Jack refused. He refused to learn Latin—he refused to understand what a syllogism was, or how you spelled it. He confined his reading to the penny-dreadfuls the housemaids shared with him from time to time. He might have to stay here, but he was not going to belong.

At any rate, he braved the bookshelves with Miss Syal, because he could see the way they attracted her gaze. She stared at the floor too much—in the privacy of his own head, he had started to think of her as 'the carpet inspector'—but the books drew her out of herself. It was quite funny, to see her break off her determined study of the rug to stare at them.

It was quite funny to watch her anyway. She was hysterically curious, and seemed to be afraid of pauses any longer than two seconds, because she never stopped asking him questions.

How had he survived the massacre of the other Generals in India? Did he miss the country? Did he still keep in contact with the new-breeds he'd liberated from the prison colonies? What was it like being a soldier in peacetime? Did he find it difficult to occupy himself? Did he dream about sieges and cavalry charges?

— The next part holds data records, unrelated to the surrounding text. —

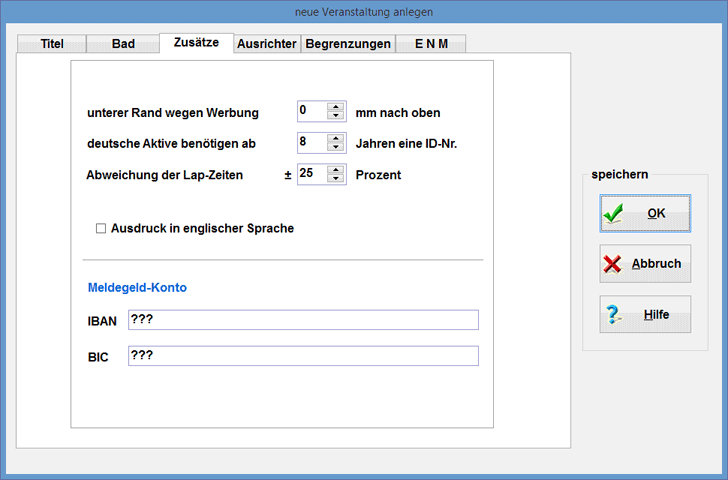Viewport: 728px width, 480px height.
Task: Decrease ID-Nr. age spinner down arrow
Action: click(x=336, y=147)
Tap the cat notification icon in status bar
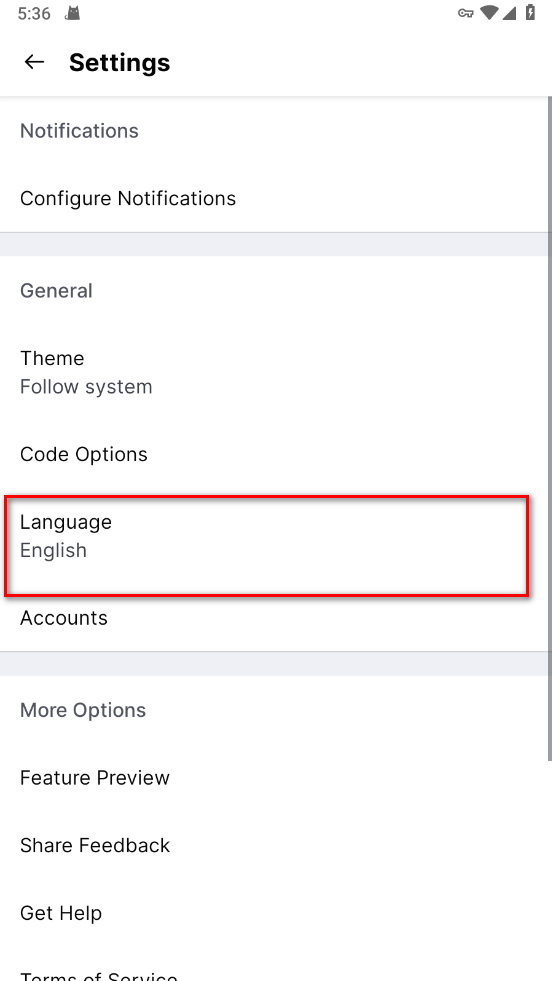Image resolution: width=552 pixels, height=981 pixels. pyautogui.click(x=73, y=14)
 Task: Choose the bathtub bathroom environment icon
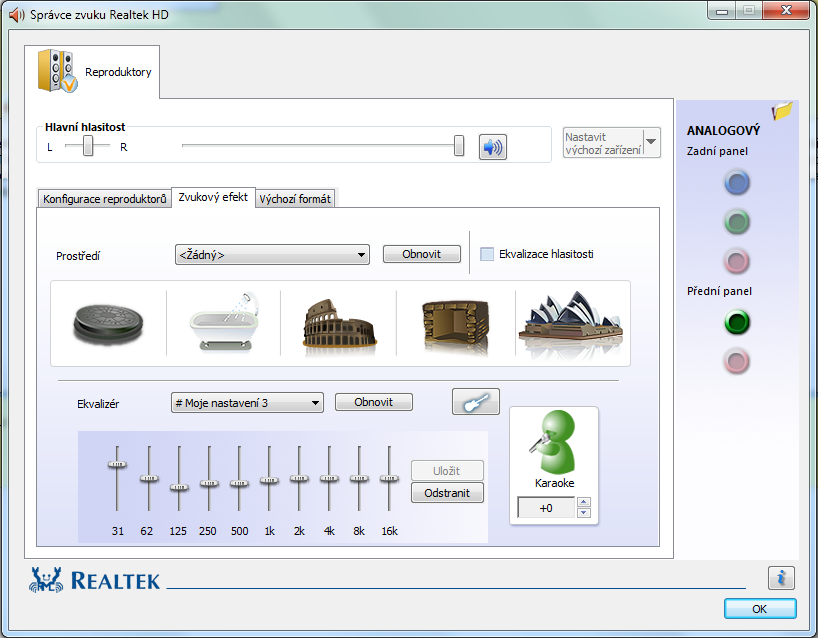[x=224, y=323]
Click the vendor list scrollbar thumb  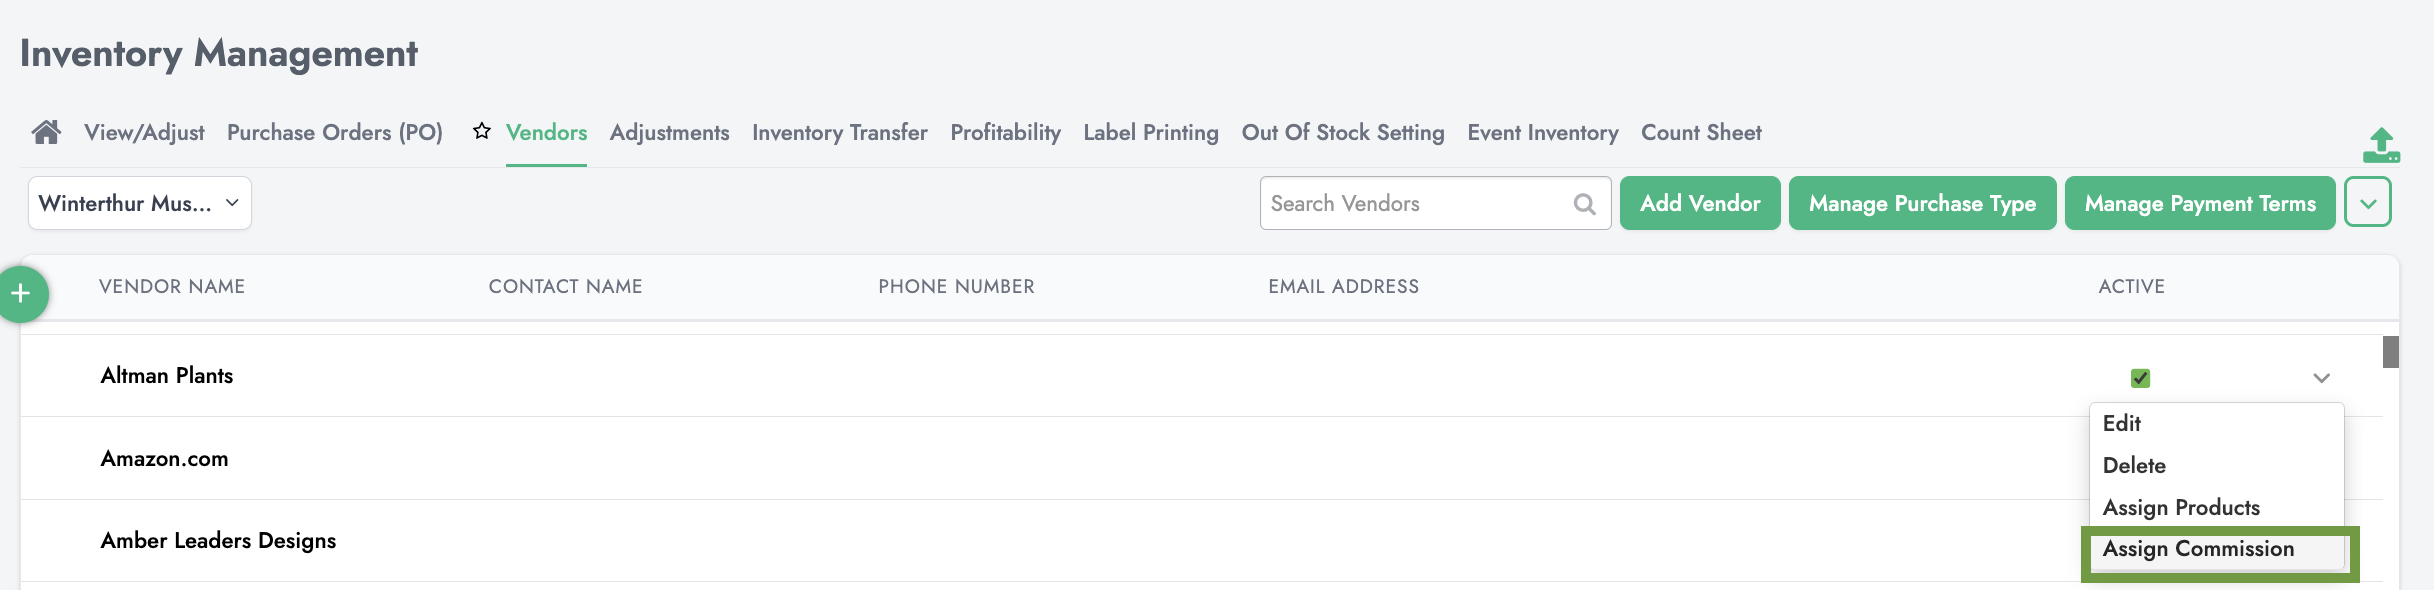point(2390,352)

And she never sneered or raised her eyebrows at the oddness of his answers. The worst reaction you could get from Ellini Syal was polite puzzlement. And the best were those nervous giggles, which indicated that she was, of course, alarmed, but it was an acceptable level of alarm—even an entertaining one—and you had permission to keep going until she screamed.

"Well, then," he said, at the next two-second pause, before she could ask him another question. "You owe me a long story, Miss Syal. Now you've seen more of my situation, you know that you needn't be afraid of wasting my time. I need new ways of wasting my time, and I'm hoping you'll prove to be one of them. So tell me how a woman of Indian descent comes to be living here—and so well-spoken? You're the illegitimate daughter of an Earl, yes? Or a Duke? Royalty, even?"

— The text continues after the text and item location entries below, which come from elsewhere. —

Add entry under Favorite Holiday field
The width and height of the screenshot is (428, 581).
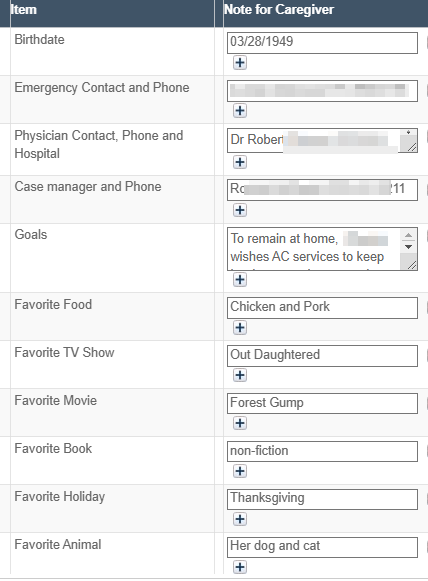(240, 519)
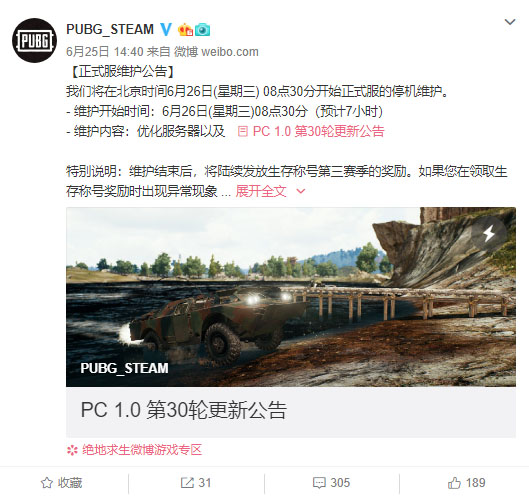529x497 pixels.
Task: Open post options chevron at top right
Action: [510, 22]
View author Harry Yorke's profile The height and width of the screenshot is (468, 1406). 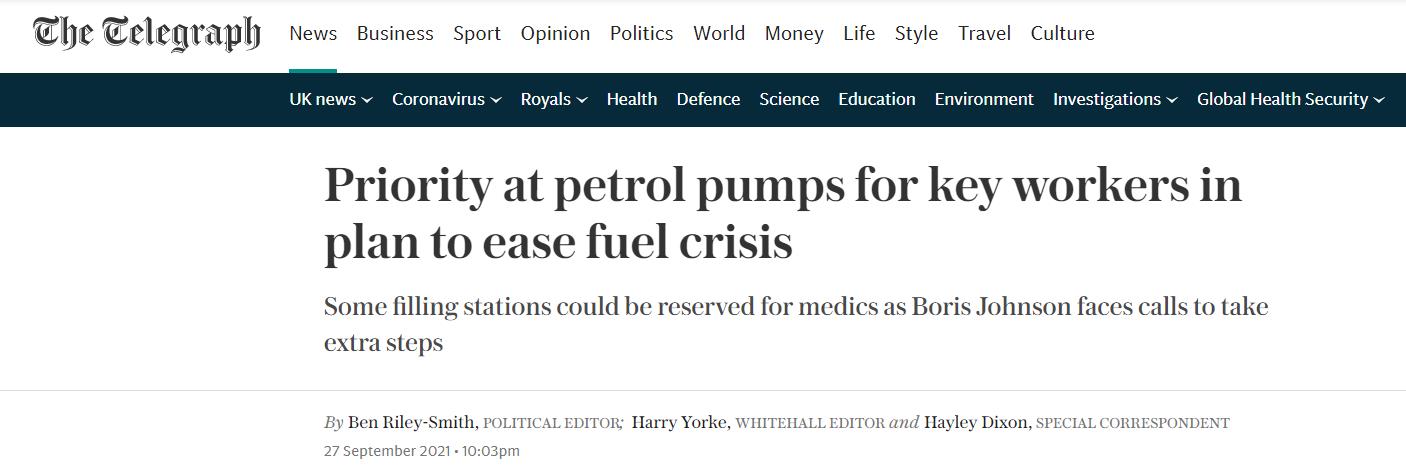click(679, 423)
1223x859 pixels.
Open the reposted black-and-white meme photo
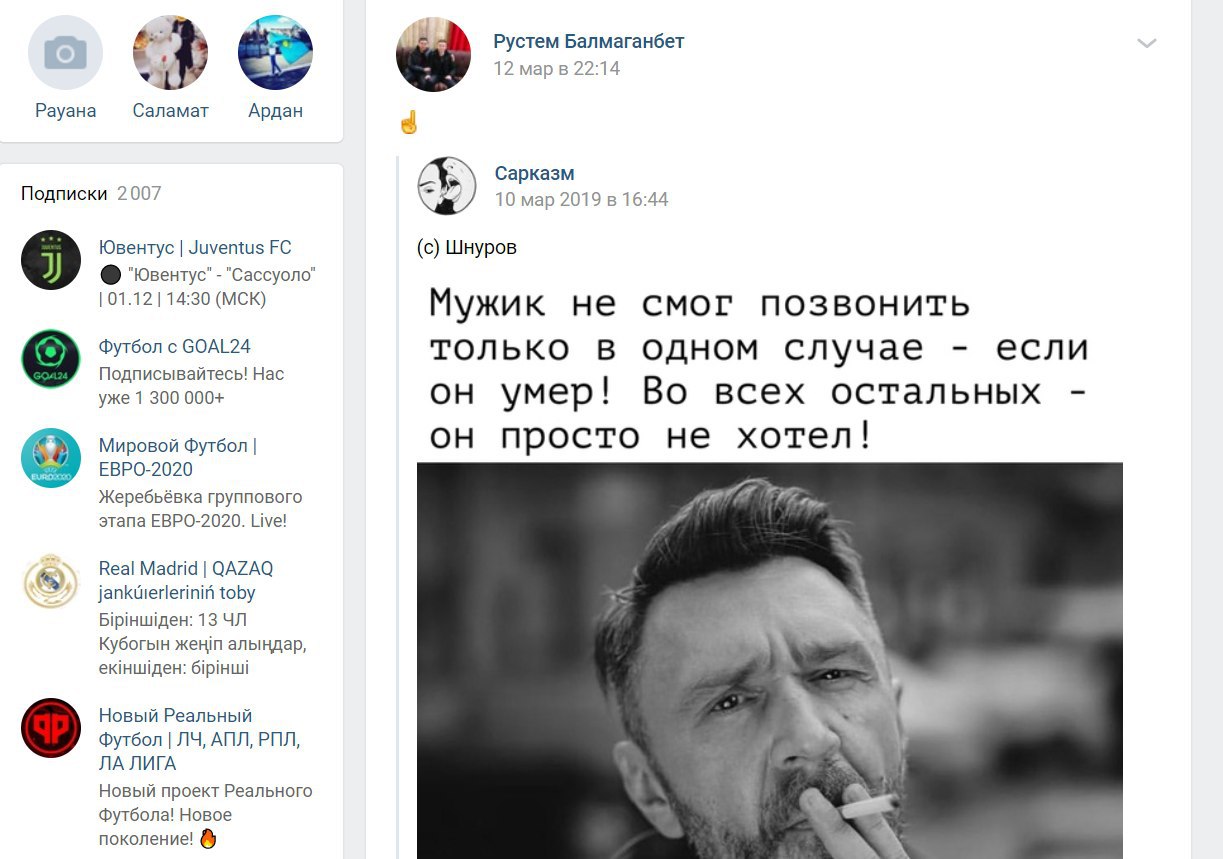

She shook her head, laughing. "I'm entirely legitimate," she protested. "My parents were three years married before they had me."

"How?"

"The usual way."

Jack half-hoped she was going to look up at him then, but she didn't. "How did they meet?" he said, restraining a smile.

He leaned back in his chair and took a swig from his hipflask. Then, on impulse, he offered it to her. He partly did it to shock her—to surprise some eye-contact out of her—but it didn't work. She reached for the flask without looking at him and put it to her lips, not even pausing to wipe it first. It was a strangely intimate thing to do.

She screwed up her face as she swallowed the whisky, and then went on in a throaty voice that made him catch his breath for a second. It was like the beginnings of excitement, except that no excitement followed.